● The problem
Each line of the listing that includes "agent" should be reported.
- - -
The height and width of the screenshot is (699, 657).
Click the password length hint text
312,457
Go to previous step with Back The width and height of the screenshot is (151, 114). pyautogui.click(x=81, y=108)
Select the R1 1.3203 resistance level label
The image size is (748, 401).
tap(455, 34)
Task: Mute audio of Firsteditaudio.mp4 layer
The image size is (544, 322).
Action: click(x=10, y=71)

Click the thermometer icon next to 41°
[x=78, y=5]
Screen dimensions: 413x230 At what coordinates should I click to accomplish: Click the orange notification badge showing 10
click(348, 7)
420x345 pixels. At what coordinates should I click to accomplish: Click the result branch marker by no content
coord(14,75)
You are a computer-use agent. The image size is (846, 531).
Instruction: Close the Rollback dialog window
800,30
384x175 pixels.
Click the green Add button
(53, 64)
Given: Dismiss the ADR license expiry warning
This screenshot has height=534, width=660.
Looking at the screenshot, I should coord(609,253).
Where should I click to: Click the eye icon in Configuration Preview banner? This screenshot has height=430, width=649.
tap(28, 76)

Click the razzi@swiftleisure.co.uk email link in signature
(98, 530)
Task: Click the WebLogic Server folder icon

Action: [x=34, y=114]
- - -
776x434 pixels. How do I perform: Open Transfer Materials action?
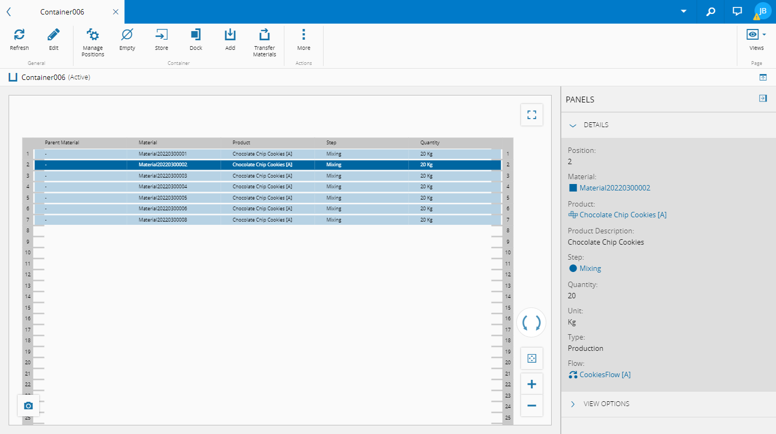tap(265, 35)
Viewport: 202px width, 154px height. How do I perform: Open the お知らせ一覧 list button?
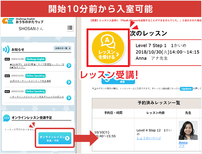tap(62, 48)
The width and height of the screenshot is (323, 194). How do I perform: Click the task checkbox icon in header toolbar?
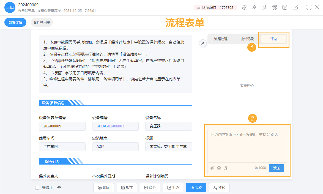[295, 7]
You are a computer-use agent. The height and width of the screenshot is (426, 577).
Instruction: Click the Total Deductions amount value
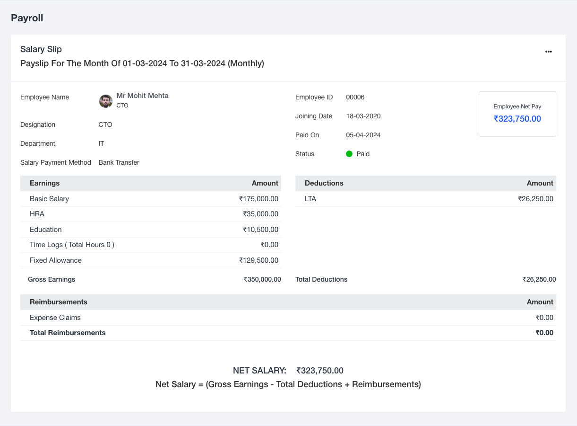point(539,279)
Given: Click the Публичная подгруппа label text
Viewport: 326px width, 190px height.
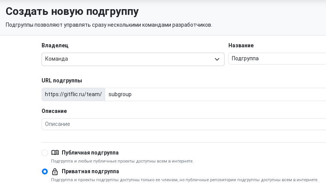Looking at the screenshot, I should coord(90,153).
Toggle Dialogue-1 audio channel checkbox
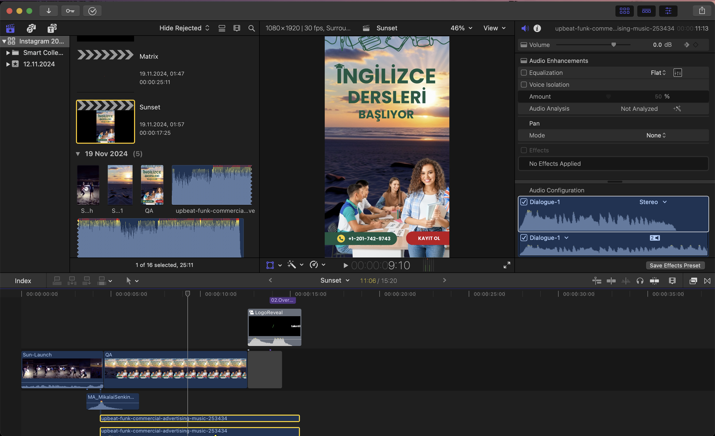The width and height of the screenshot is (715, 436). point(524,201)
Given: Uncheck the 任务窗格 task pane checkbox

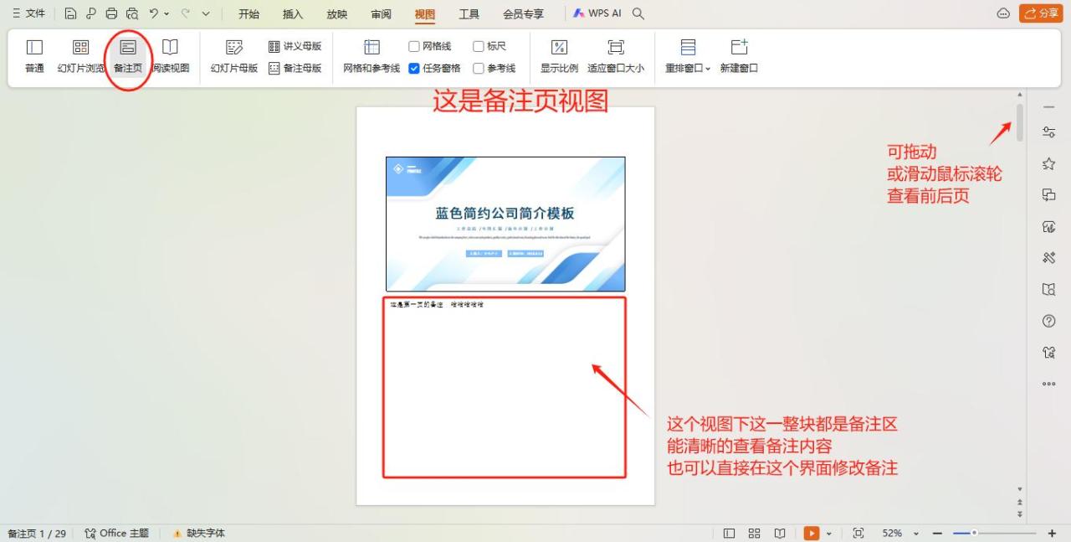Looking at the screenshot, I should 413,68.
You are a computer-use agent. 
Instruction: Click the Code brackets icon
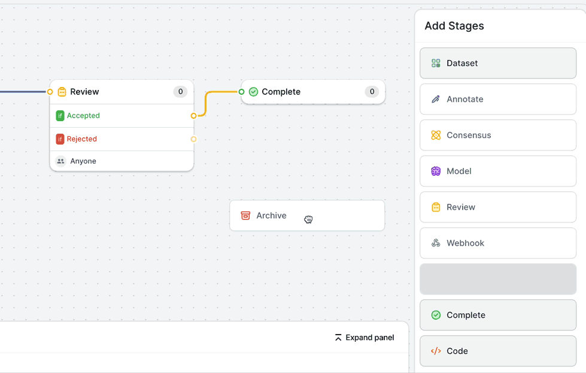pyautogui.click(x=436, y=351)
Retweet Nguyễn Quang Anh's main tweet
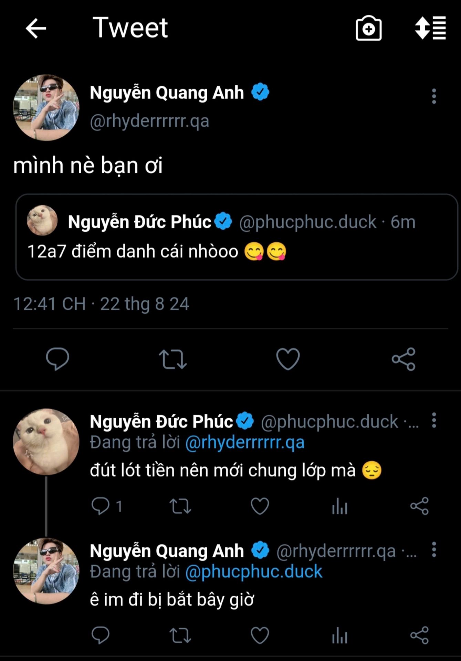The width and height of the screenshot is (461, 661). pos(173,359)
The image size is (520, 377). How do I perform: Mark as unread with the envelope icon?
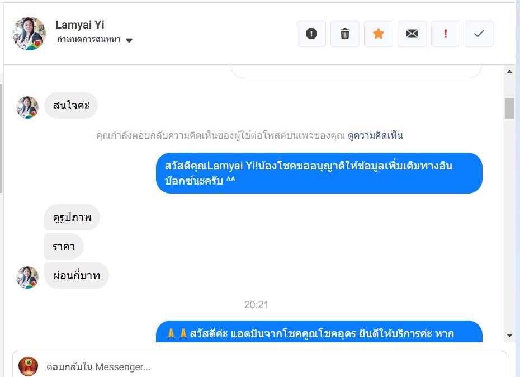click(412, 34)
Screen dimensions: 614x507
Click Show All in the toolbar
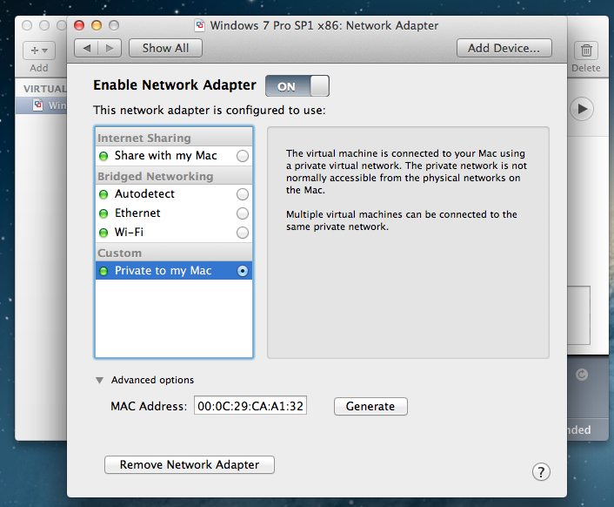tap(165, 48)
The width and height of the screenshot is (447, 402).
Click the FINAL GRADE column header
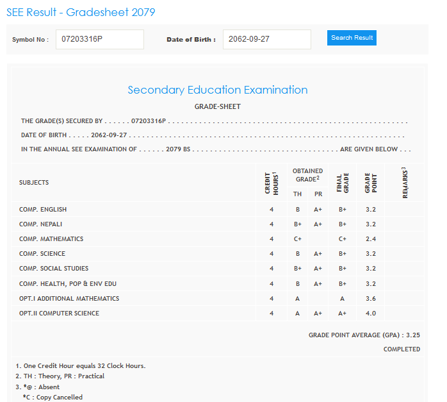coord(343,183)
- - -
● Answer section
You are a computer-use agent. The image size is (846, 531).
You are a computer-use agent. The height and width of the screenshot is (426, 577).
You are a computer-use agent. 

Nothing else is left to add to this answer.